Three’s Company’s concert is being billed as a season-opener, but its real intent is to showcase the company and its repertory for the booking agents attending the Western Alliance of Arts Administrators annual conference in San Diego.

“We’re always uncomfortable with repertory, but the presenters are in town, and we wanted them to see some of our best work,” said co-director Jean Isaacs. “We had to pick out things that don’t involve Patrick Nollet and Denise Dabrowski, because they’re dancing with Cal Ballet this weekend.”

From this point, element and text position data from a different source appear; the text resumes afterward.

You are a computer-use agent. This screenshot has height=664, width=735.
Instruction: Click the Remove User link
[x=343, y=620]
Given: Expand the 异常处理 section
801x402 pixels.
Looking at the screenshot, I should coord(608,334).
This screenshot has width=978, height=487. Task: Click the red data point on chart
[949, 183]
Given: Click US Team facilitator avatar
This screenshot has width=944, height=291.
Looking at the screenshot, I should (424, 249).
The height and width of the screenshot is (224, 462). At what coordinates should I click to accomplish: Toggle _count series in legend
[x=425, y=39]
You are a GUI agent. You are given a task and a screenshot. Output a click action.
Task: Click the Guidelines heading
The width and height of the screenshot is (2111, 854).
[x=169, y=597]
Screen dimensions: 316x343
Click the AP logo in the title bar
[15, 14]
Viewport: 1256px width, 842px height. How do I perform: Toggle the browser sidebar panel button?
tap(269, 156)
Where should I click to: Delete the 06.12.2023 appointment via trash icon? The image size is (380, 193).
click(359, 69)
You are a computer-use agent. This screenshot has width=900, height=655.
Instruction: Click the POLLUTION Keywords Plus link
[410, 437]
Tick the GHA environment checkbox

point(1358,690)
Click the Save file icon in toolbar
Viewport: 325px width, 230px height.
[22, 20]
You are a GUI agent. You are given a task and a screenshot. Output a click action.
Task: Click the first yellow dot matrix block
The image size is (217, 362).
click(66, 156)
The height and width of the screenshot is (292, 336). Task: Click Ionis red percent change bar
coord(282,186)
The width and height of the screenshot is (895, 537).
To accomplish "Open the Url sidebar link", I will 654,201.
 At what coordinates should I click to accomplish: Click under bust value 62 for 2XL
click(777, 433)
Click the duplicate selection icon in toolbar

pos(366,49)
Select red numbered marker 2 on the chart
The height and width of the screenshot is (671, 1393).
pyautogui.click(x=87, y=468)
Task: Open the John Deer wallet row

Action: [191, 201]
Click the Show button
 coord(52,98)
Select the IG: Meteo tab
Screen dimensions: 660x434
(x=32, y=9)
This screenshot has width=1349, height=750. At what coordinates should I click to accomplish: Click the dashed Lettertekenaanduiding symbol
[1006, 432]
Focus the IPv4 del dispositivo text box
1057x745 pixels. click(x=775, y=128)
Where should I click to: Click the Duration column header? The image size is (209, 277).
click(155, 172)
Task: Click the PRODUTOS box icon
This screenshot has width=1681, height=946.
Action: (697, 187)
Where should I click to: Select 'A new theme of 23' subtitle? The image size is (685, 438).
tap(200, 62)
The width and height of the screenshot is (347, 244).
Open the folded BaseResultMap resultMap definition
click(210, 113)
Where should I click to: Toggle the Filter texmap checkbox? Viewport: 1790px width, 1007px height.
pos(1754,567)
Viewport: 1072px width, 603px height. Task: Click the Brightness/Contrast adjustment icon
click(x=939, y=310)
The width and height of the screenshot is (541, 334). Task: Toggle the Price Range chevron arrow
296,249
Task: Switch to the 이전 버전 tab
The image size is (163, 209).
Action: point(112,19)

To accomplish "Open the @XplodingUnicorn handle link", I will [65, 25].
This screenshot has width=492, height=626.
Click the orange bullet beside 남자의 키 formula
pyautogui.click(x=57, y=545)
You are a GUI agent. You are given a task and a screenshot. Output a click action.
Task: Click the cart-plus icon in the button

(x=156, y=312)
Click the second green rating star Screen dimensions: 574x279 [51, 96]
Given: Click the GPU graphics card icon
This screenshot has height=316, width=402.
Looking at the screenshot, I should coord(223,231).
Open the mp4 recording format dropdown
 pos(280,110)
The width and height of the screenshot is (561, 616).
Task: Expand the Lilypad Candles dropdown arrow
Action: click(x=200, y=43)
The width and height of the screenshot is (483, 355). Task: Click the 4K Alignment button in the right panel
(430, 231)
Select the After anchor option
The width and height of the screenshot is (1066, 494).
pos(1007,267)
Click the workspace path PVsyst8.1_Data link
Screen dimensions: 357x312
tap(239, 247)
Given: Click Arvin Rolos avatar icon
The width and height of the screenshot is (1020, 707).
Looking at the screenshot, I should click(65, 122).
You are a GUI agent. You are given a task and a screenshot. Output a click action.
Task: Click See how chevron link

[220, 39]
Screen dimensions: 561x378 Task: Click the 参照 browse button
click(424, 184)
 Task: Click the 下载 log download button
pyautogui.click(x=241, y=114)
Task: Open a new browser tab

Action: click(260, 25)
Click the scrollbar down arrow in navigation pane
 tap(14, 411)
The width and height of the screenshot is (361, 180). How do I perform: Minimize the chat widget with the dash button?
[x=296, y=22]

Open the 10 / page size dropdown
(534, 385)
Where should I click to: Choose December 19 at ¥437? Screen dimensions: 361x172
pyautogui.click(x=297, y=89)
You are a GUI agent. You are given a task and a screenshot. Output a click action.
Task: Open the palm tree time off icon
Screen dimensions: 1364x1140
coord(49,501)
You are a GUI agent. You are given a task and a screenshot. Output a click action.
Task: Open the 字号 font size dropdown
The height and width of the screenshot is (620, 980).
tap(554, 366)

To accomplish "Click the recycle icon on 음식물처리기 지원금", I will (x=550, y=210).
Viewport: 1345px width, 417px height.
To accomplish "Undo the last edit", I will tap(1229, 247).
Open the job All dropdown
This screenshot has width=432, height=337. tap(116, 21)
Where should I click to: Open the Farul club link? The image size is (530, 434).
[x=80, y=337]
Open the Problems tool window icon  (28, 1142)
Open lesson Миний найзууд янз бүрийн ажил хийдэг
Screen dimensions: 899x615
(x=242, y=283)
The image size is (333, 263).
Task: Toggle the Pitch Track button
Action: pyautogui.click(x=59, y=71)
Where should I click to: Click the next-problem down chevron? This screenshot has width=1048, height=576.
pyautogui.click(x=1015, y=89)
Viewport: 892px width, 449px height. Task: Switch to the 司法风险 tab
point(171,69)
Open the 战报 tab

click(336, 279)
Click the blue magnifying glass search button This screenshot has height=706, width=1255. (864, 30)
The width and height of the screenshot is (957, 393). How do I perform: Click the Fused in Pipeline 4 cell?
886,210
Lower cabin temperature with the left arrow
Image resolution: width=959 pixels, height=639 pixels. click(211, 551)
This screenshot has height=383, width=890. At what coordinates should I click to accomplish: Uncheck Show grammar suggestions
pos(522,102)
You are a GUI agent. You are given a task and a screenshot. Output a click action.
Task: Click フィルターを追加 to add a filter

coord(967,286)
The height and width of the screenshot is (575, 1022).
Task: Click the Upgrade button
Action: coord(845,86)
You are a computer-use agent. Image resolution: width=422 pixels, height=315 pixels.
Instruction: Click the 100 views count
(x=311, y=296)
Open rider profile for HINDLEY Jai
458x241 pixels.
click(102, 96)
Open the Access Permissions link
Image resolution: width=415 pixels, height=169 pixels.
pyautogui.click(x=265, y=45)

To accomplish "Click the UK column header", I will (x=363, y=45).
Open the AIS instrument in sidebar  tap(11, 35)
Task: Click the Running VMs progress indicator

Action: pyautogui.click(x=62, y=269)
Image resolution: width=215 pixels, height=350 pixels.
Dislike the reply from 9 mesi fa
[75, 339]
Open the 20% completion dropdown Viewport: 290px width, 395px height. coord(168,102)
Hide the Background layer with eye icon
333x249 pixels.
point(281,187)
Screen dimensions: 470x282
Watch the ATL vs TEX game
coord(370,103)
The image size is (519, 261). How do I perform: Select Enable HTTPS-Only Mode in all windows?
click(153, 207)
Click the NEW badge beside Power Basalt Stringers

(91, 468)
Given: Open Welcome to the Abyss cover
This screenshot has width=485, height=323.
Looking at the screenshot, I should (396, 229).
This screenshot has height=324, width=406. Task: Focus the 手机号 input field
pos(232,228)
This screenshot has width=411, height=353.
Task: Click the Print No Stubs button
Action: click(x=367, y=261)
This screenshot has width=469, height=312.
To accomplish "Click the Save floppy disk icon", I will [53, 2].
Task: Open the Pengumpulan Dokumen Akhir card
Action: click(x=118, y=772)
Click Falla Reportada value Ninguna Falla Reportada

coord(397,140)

The one local premiere on Three’s Company’s program is a duet Isaacs designed during a teaching stint in Europe early this summer. But the troupe will put its best foot forward with “Tabula Rosa,” an ensemble work that earned kudos for the company in San Francisco recently. A critically acclaimed collaborative duo choreographed and danced by Betzi Roe and former Twyla Tharp principal John Malashock is also slated for this pair of low-tech performances.